Other aspects of the code structure present hurdles for readability and maintenance, so errors could easily be introduced during updates to the code made as part of the normal software life cycle. There is an excessive reliance on global variables compounded by a lack of a high-level design to model the software components and functions. This led to a repetitive coding style, in which functions sometimes repeat checks and initializations that were performed at earlier points. We identified several benign, harmless defects caused by this strategy.

[...] Though the iVotronic code is not well modularized, it also does not suffer from well-known complexities associated with modern object-oriented programming, such as the fragile base class problem.

From the same part of the report, speculation as to the possibility of errors:

There are hardware interrupt handlers that interact with I/O devices primarily to update global variables. Those global variables are read, and sometimes also updated, by the main program, thus there is a potential for timing-dependent errors.

On page 22, the report authors talk about the follies of using a special character in the name field for a contest to allow or disallow voting in that contest:

Potential Remedy. Utilizing a special character in a name field is non-intuitive and error-prone. The contest record should include properly named and typed fields that reflect the contest's status on the ballot. It should be controlled by well-defined, clearly identified mechanisms.

When discussing the Mebane and Dill paper on page 26, the report notes that the different presentation of the ballot on accessible versus non-accessible machines could have caused a "situation" in which the undervote rate was different between these classes of machines.

Consequently, the study's results could be alternately described as revealing that ADA terminals were subject to a slightly higher-than-average CD13 undervote rate than non-ADA terminals. It is not clear why this might be so, though one possible explanation might lie with the slight differences in ballot presentation between ADA and non-ADA machines (e.g., non-ADA machines display parts of the ballot in color, while ADA machines display the ballot entirely in black and white when used by non-ADA voters).

On page 32, the report authors note that they see a possibility for an infinite recursion -- where an instruction is run repeatedly, for ever. This is definitely a discussion of a "potential situation".

The routine that records events takes a parameter indicating the event to be logged. The record is constructed and added to the event queue and is written to the event log in terminal flash. If the event queue is full, an “emergency close” routine is called. That routine immediately calls the routine that records events, causing an infinite recursion. The calling stack would grow until a hardware fault occurs. This could overwrite much of memory. It would undoubtedly cause the terminal to crash, freeze, lock up, or cease operating properly.

Section 7 on pages 36-45 goes into an extended discussion of security problems including the possibility of virus propagation.
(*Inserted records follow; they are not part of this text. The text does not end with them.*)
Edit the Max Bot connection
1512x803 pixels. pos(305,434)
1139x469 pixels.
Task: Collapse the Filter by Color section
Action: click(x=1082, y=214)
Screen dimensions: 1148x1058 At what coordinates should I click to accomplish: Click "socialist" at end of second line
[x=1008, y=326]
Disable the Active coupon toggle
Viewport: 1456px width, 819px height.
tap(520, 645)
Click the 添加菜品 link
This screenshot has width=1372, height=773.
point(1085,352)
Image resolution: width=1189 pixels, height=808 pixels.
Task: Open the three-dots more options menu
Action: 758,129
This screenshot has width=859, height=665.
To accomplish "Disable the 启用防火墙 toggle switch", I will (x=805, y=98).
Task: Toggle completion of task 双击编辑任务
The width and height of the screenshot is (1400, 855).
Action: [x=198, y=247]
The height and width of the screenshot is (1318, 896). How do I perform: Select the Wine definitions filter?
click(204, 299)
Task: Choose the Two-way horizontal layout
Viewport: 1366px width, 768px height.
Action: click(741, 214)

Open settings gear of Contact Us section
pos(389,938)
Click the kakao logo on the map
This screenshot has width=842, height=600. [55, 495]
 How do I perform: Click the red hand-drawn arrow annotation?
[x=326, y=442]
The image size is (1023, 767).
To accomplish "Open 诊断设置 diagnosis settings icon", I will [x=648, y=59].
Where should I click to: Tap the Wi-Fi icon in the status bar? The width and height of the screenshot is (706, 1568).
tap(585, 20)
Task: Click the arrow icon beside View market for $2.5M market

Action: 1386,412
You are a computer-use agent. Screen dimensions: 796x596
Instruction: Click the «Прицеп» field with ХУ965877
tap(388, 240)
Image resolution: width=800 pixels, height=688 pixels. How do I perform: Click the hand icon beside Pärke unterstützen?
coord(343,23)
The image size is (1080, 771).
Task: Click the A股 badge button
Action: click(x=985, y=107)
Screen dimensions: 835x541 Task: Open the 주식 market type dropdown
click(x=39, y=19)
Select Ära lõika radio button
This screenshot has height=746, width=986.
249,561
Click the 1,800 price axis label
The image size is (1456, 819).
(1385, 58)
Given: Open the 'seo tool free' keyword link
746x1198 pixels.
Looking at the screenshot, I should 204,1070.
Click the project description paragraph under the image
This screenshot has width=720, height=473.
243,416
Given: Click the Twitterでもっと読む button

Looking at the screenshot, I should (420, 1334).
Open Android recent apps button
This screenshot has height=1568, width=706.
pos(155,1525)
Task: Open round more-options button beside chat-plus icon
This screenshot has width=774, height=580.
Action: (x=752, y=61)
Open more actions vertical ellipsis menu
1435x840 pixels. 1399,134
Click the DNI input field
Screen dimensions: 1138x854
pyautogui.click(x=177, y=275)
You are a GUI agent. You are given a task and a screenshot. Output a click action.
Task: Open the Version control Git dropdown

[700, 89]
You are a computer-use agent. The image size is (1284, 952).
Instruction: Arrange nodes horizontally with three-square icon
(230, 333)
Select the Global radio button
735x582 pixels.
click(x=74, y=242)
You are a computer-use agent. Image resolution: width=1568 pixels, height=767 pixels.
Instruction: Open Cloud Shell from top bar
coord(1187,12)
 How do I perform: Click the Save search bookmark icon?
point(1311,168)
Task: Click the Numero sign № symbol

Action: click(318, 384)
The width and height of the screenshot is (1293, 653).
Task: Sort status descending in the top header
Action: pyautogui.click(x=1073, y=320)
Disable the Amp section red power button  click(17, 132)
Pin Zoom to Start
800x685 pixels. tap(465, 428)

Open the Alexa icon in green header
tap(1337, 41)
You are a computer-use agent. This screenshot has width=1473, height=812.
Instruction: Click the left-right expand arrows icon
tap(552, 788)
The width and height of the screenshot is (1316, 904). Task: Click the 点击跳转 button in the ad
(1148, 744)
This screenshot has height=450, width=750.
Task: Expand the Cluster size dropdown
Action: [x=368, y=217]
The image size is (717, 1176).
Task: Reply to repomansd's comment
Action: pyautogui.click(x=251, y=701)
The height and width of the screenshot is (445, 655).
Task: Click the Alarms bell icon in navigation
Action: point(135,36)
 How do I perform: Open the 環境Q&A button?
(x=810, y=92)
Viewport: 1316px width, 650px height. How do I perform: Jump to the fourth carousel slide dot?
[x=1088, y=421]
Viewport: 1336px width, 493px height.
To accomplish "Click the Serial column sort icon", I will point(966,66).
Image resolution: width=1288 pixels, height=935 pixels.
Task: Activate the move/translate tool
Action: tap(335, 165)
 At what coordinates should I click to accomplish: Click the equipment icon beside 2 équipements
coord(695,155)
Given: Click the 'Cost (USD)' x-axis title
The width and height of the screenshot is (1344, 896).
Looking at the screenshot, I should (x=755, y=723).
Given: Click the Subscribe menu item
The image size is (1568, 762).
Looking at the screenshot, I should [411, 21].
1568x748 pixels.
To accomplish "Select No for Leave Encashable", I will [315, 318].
This whole section implicates ES&S limitations on discussing software vulnerabilities, opinion on security techniques and potential "situations".

On page 38, they talk about how trusting the contents of the election definition file is not justified; they later mention how the code should not implicitly trust untrusted inputs and outputs.

In the iVotronic firmware, the software implicitly trusts that the election definition file in the terminal's flash memory was generated by a legitimate entity. This assumption is not universally justified.

On page 38, more discussion of vulnerabilities:

The two prospective removable media on the iVotronic each have software security vulnerabilities.